Baking during the summer is a rare event and as the autumn approaches and the weather starts to change, I begin to look forward to being able to produce that first loaf of bread, the first batch of scones, fairy cakes, tray bakes and biscuits. I also get to wear my baking ‘uniform’ which is adorned with the accolades from Mud and the Mudlets – as you can see, they know what side their bread is buttered on.
The howling wind and driving rain, together with Mud having to get up at stupid ‘o’clock to go down to Head Office, oh and let’s not forget Muds’ old phone which managed to switch itself back on and sounded its’ irritating alarm ring tone at precisely the same moment that the new phone did, all conspired to make sure that it wasn’t only Mud who was wide awake before the birds. Then try as I might I couldn’t get back to sleep for worrying about Mud driving in what were appalling conditions and so I was feeling some what jaded this morning..
The wind and rain also prevented any form of gardening and the laundry was back to waiting for space to appear on the over stove rack. So I decided that today would be a bread making day and that I’d make the Mudlets a treat for their tea and so at 10am I began the process of making Yorkshire Tea cakes.
I love making the tea cakes, as the mixture makes a nice dough which kneads really easily and produces a lovely, fluffy texture once cooked. This is the recipe I have used for around 20 years or so and which never fails:
- 1lb/450g Strong white flour,
- 1 tsp salt
- 2 oz caster sugar
- 7g of dried yeast (I use the fast action which doesn’t need to be activated with milk or water and can be added directly to the dry ingredients)

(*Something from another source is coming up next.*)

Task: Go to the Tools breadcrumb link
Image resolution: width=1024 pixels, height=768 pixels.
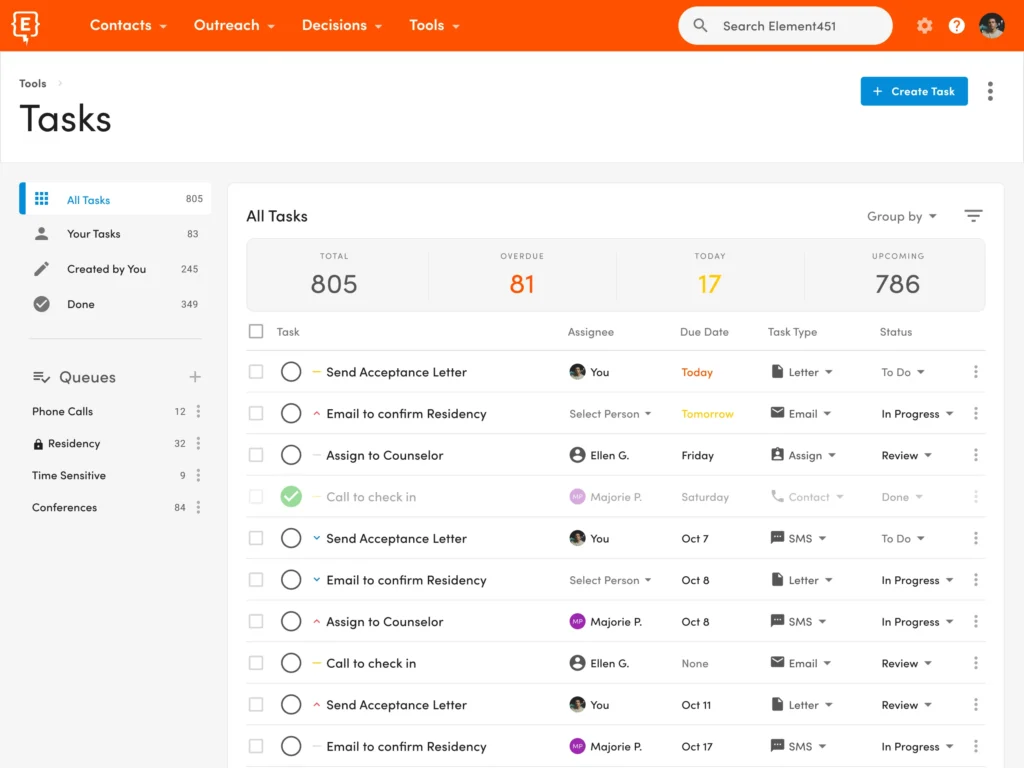Action: pos(33,84)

- 1 oz butter or margarine (the recipe actually calls for lard but I prefer to use butter or margarine and it doesn’t seem to affect the finished product at all)
- 1/2 pint/300ml hand-hot milk and water mix (I tend to do a 50/50 mix of the two)
- 2 oz currants or sultanas
- Milk to brush the tops with
- Sift the flour and salt into a large bowl, stir in the sugar and rub in the fat (which ever type you’ve decided to use).
- Sprinkle on the dried yeast, stir in and then add the milk and water.
- Combine the wet and dry ingredients thoroughly and then tip onto a floured side.
- At this point the dough will look quite rough.
- Knead the dough for a full 10 minutes until it looks smooth and feels softer. Another test to see if the dough is ready is to gently press a finger into the top to make an indent (being careful not to break the outer layer) and if it springs back quickly, then the dough is ready for proving.
NB: It is important to ensure that you knead for the full 10 minutes (or longer if necessary), as skimping at this stage will affect the end result and you will end up with a much heavier teacake. You can see from the montage that even at 5 minutes, although the dough was looking much smoother, it was still very, very sticky.
- Apply a light coat of oil to the inside of a large, clean bowl (this will prevent the dough sticking during the proving) and then gently place your kneaded dough into the bottom of the bowl.
- Cover the bowl with a piece of cling film to prevent it drying out and put the bowl in a warm place out of draughts and leave to double in size which should take about 1 hour.
- Once proved, tip the dough onto a clean work top and knock back until the dough feels firm again. It won’t take long. “Knock back” means exactly what it says – punch the dough!
- Now work the currants/sultanas into the dough (not as easy as it sounds because a bit of the fruit will be determined to escape).
- Divide the dough into up to 12 sections, depending on how big you want your teacakes. I find 10 – 12 gives a good size bun without being either too big or too small.
- Shape the sections into rounds, place onto a lightly floured baking tray and brush with a little milk.
- Cover with clingfilm and leave for another 40 minutes before baking in a preheated oven for 20-25 minutes at 200C/425F/Gas 7 (but do remember to remove the clingfilm first please)
Don’t worry if the film appears to have stuck to the tops a little, as a gentle tug will release the film and the teacakes will be fine.
The teacakes are ready once the tops area a lovely golden brown colour and a hollow sound is heard if the bottom of them is gently tapped. Allow to cool on a wire rack and then enjoy. The Mudlets love these as is but I prefer to butter mine when slightly warm. Alternatively you could use a basic white icing to make them into sticky buns.